## Task goal
Turn the data, from the line containing "Where should I" through the end, into a JSON list of strings with one string per line, skipping blank lines. Leave the pictures out.

## Task input
::::::::
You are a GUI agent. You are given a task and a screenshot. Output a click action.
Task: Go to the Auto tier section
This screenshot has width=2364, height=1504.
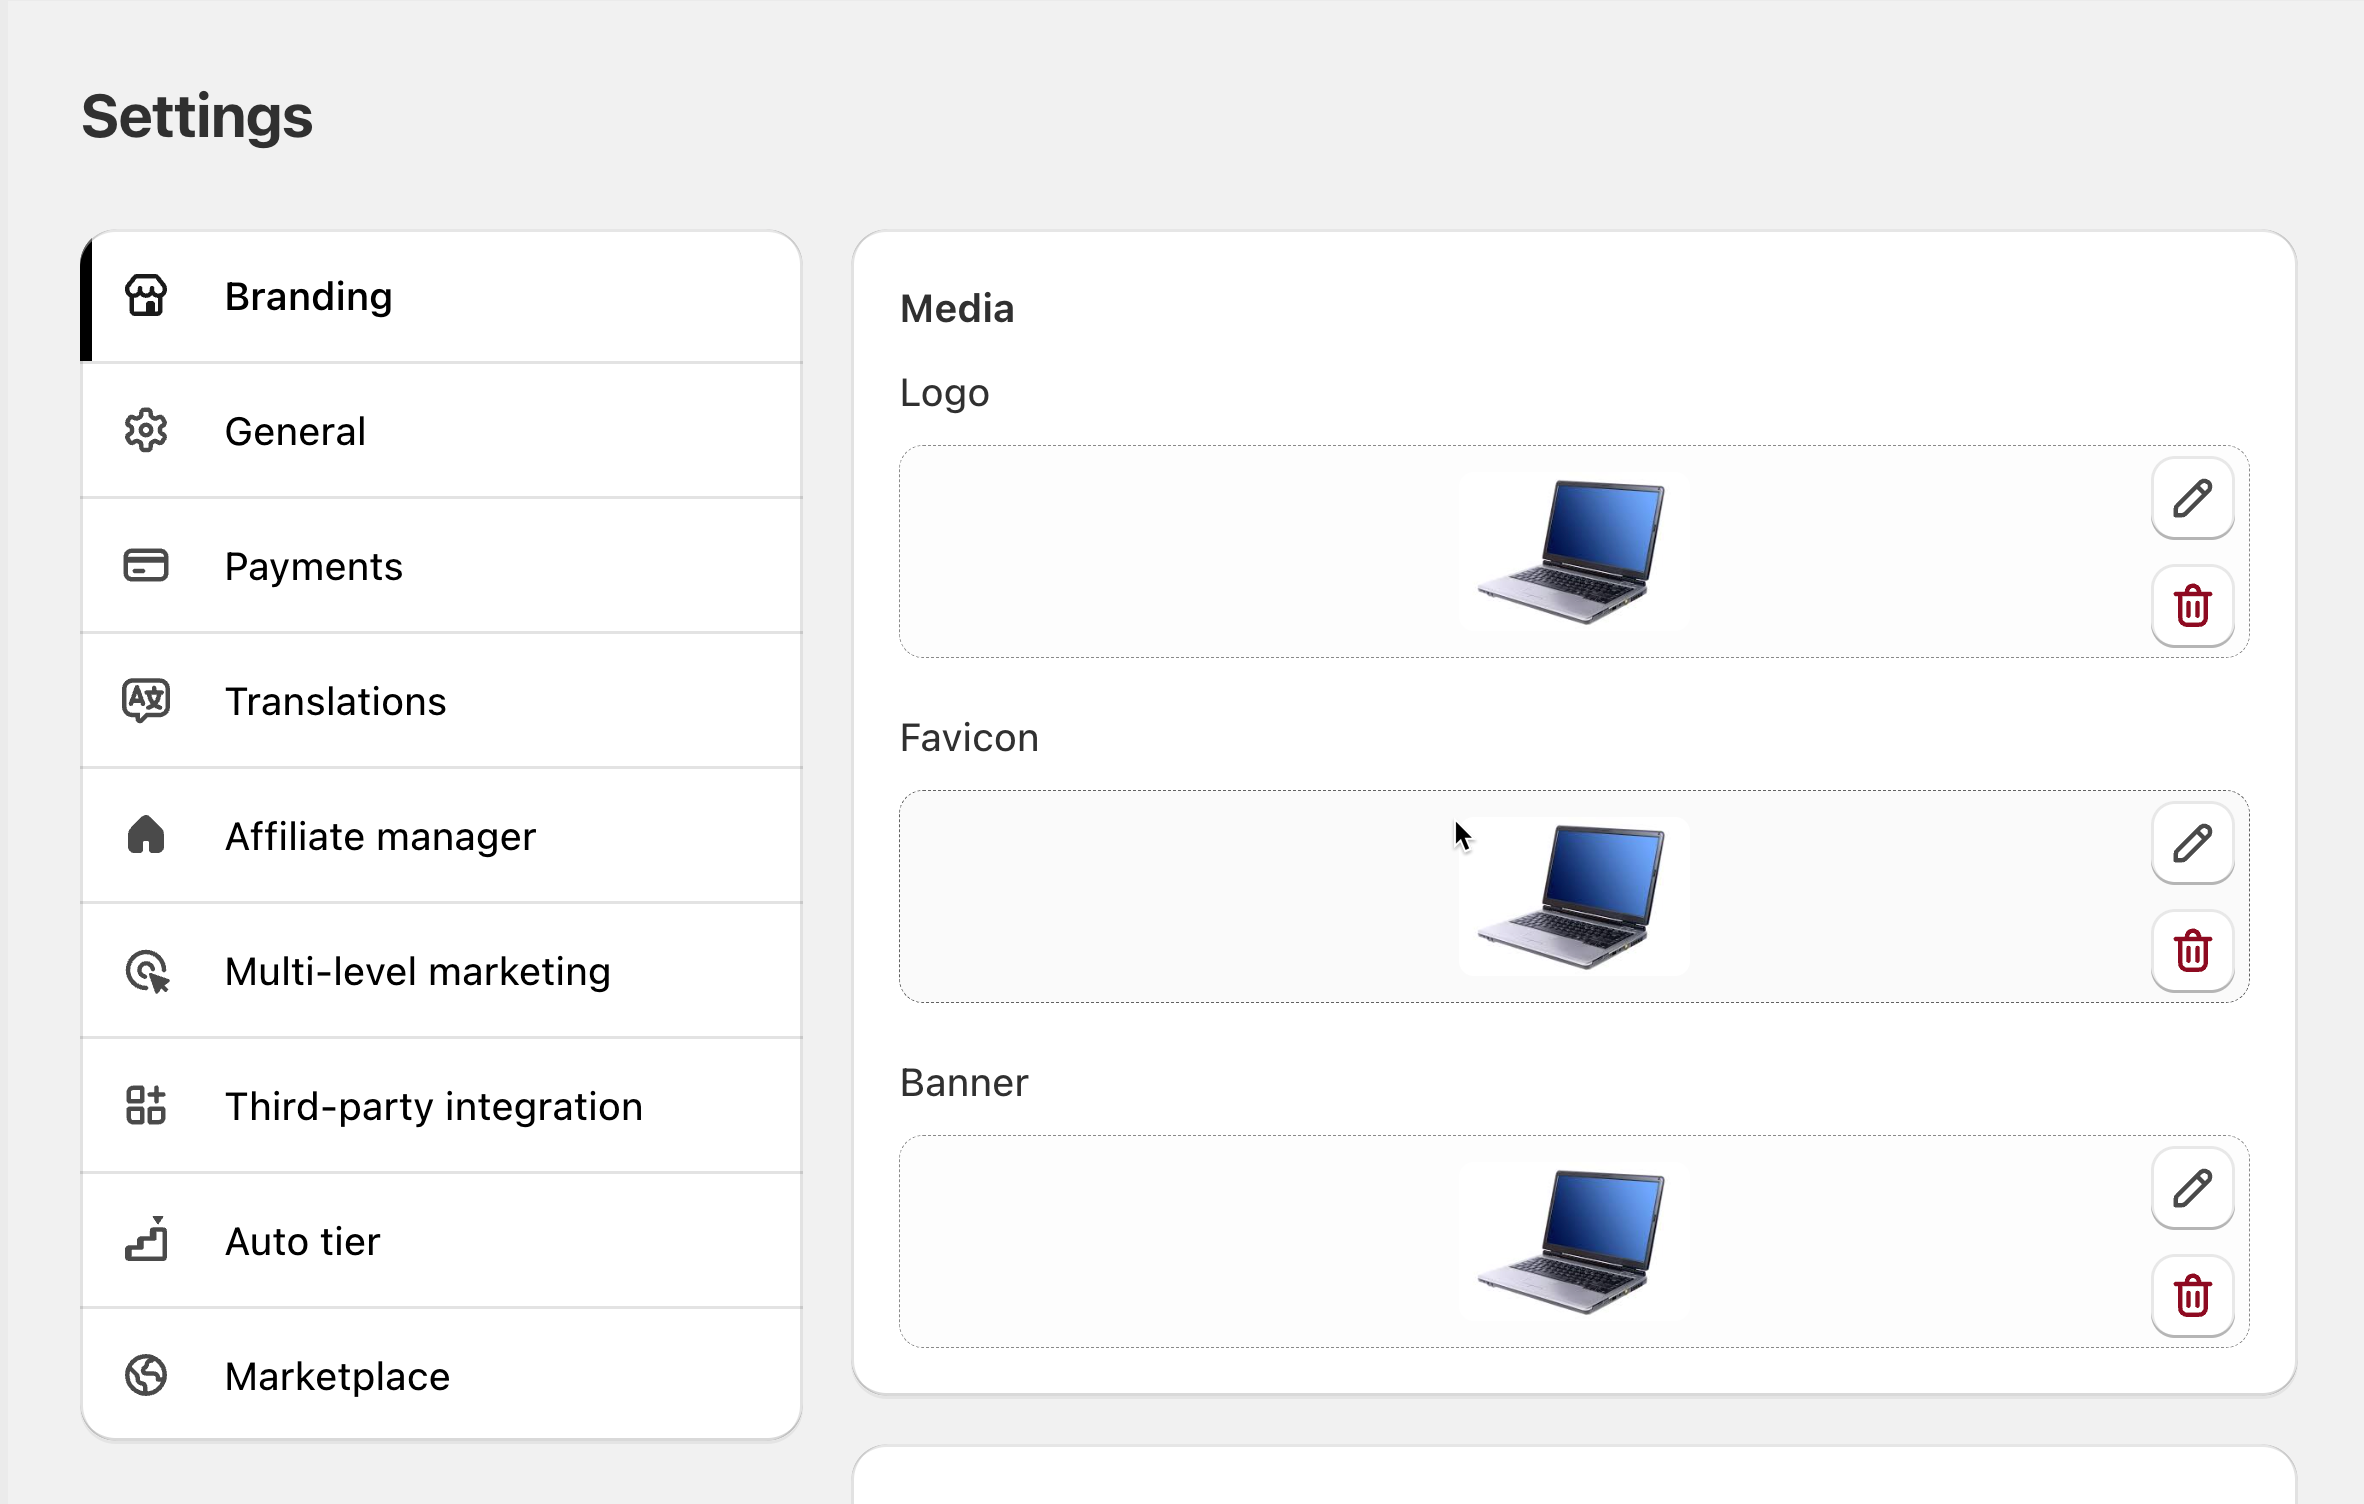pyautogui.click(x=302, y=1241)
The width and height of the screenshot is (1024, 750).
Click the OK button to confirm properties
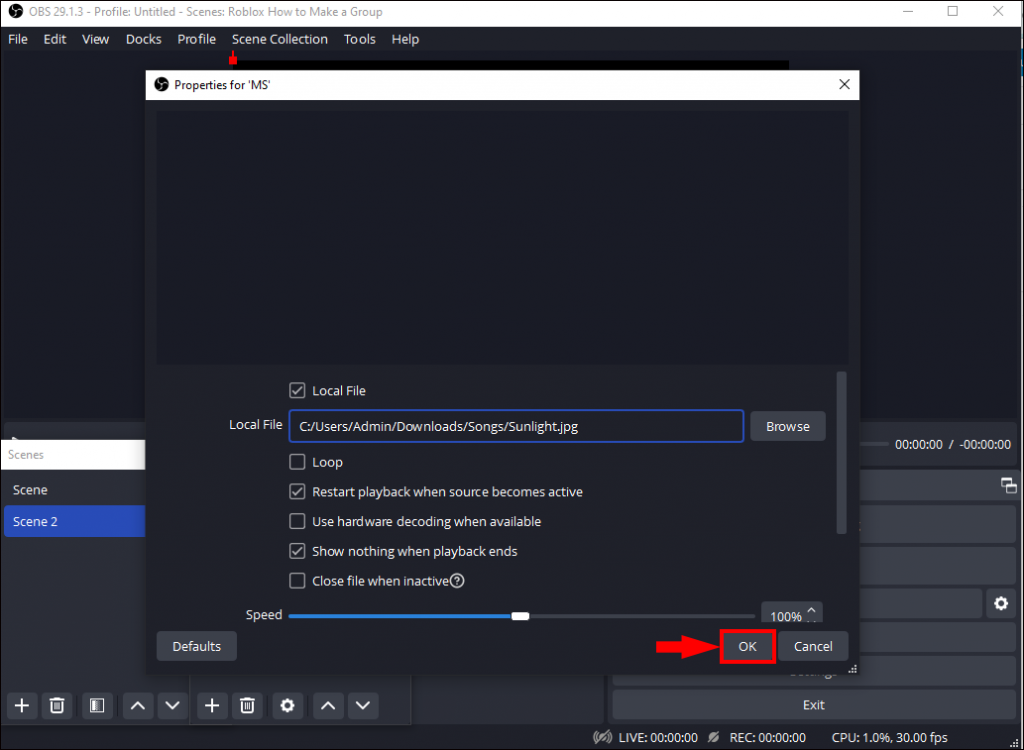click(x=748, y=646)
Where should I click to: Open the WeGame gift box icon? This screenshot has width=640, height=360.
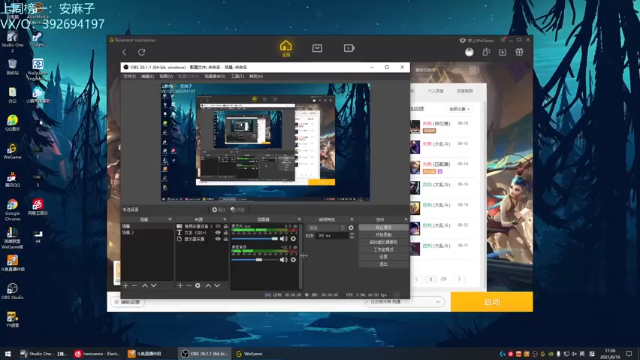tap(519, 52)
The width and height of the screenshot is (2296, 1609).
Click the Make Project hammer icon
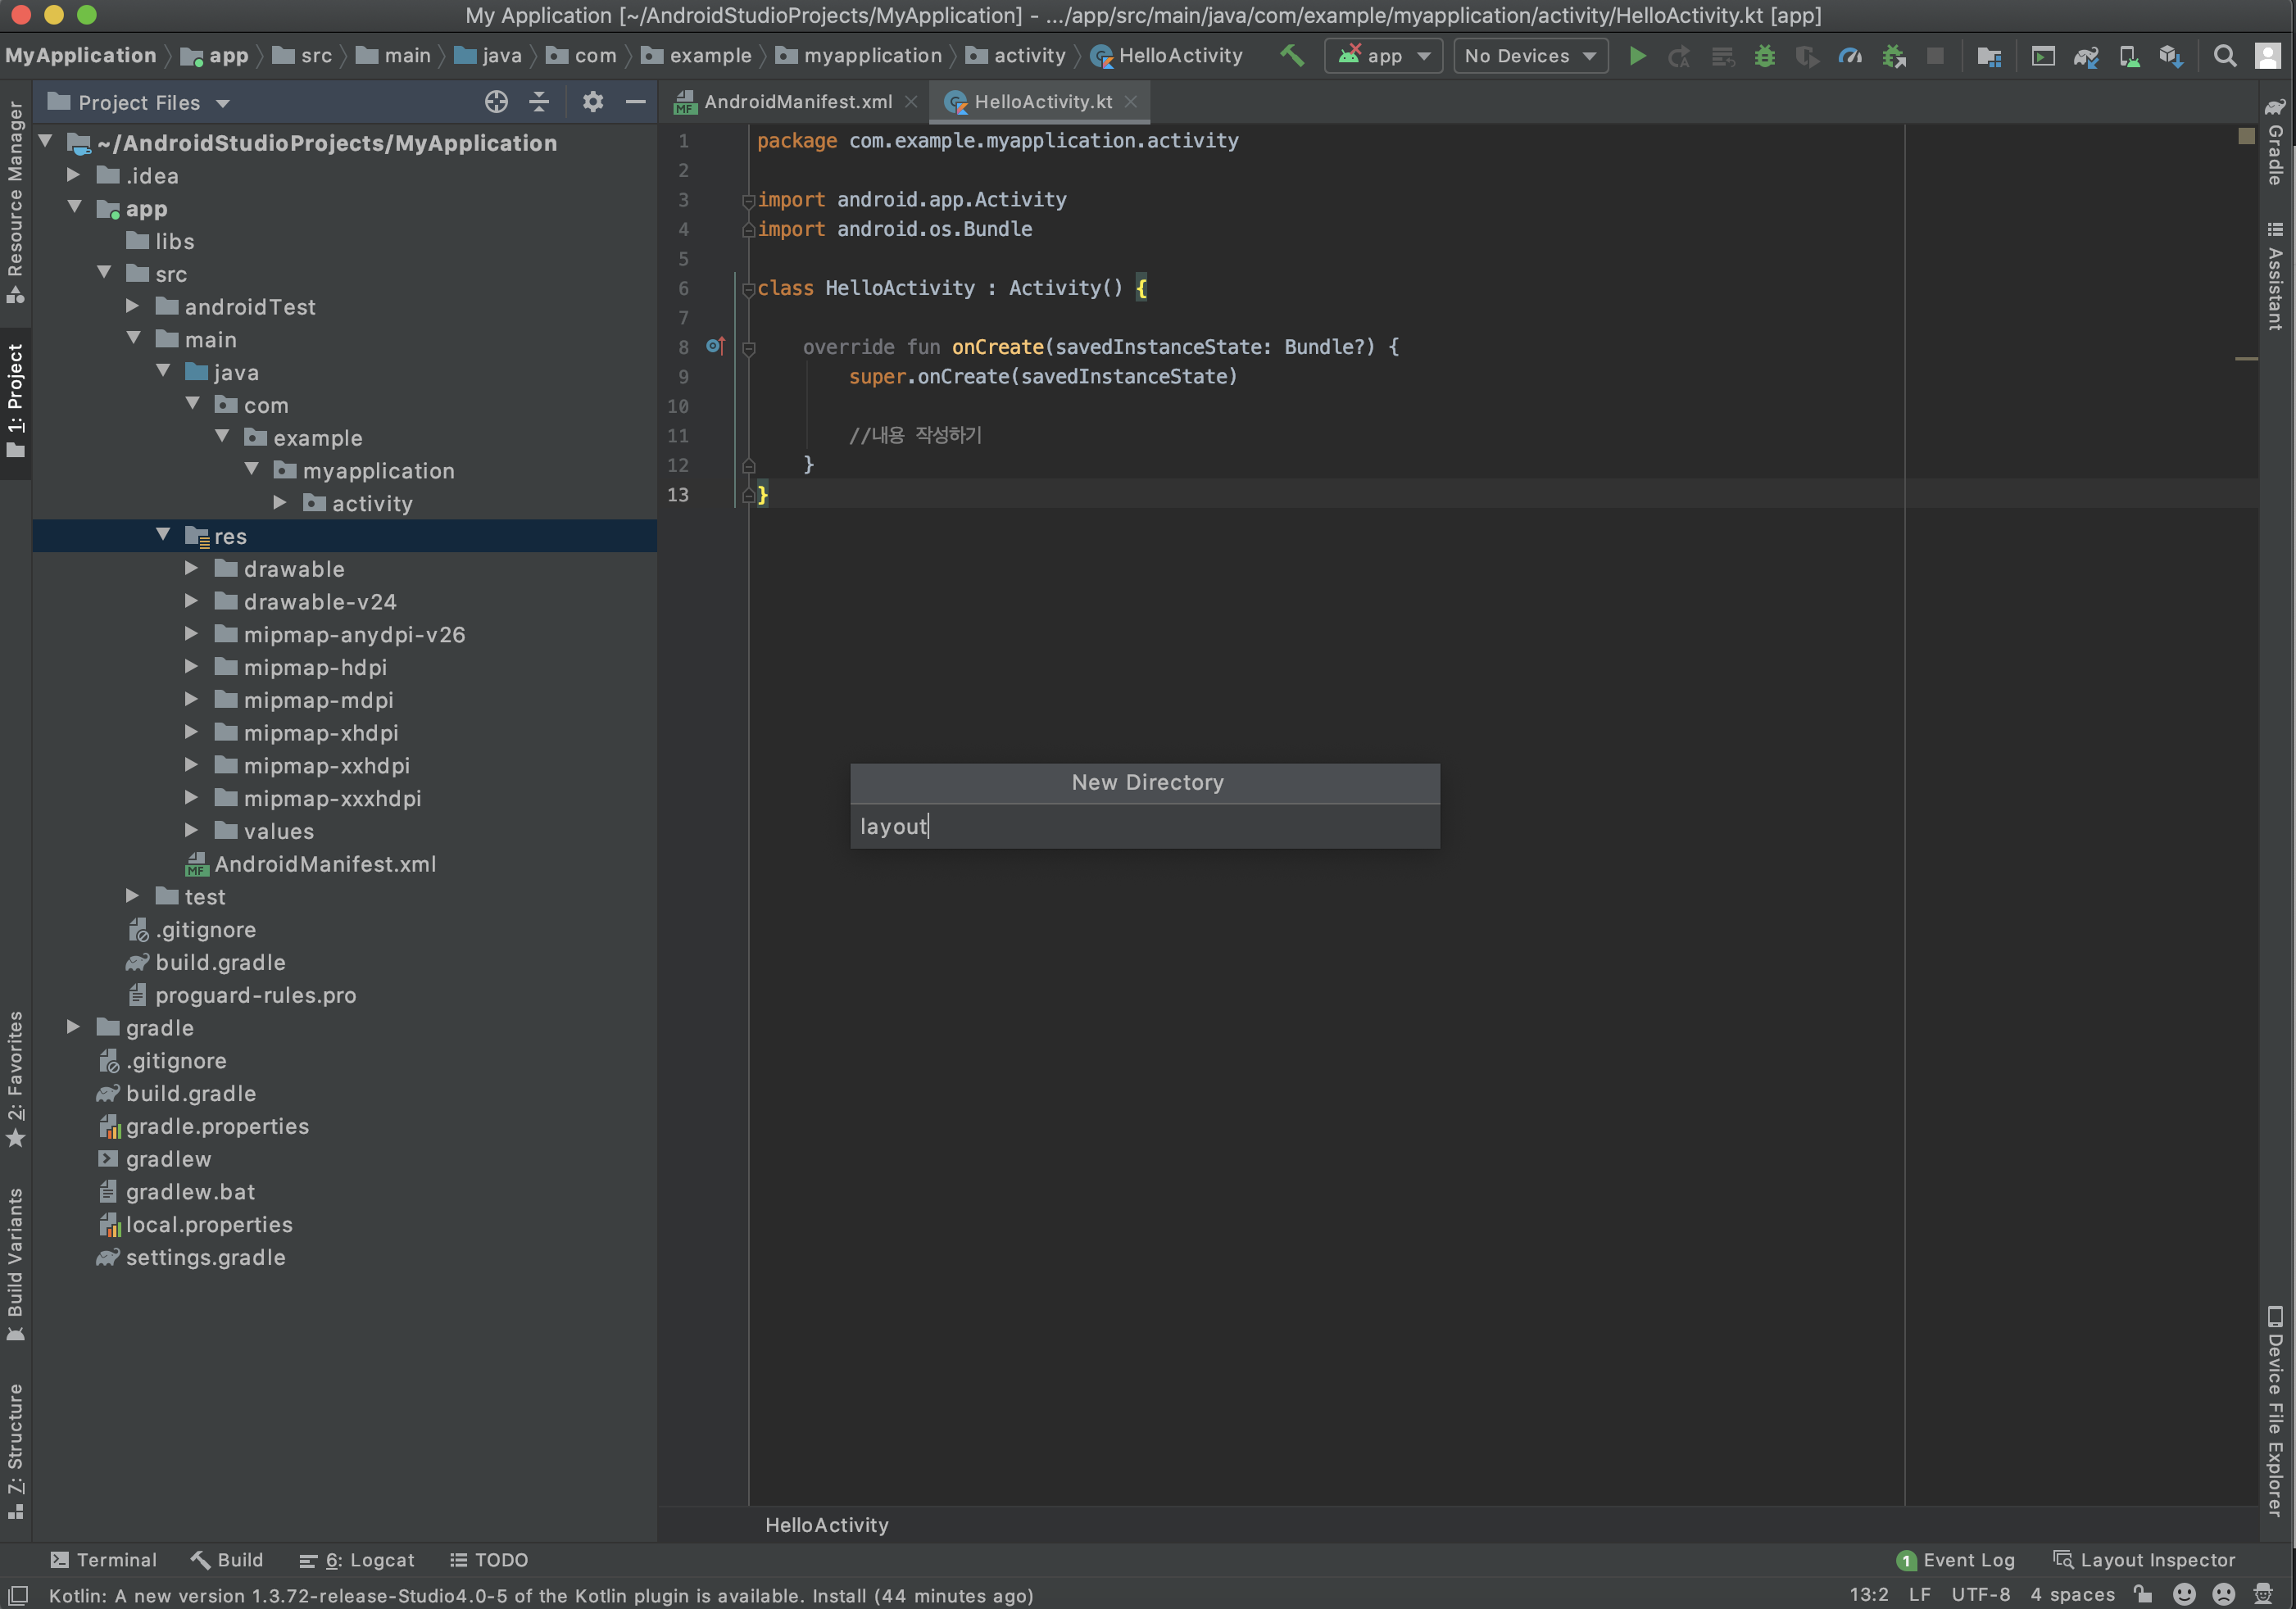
::::::::
## Result of this task
[
  "Where should I click to: Open the WeGame gift box icon? This screenshot has width=640, height=360.",
  "tap(519, 52)",
  "The width and height of the screenshot is (2296, 1609).",
  "Click the Make Project hammer icon"
]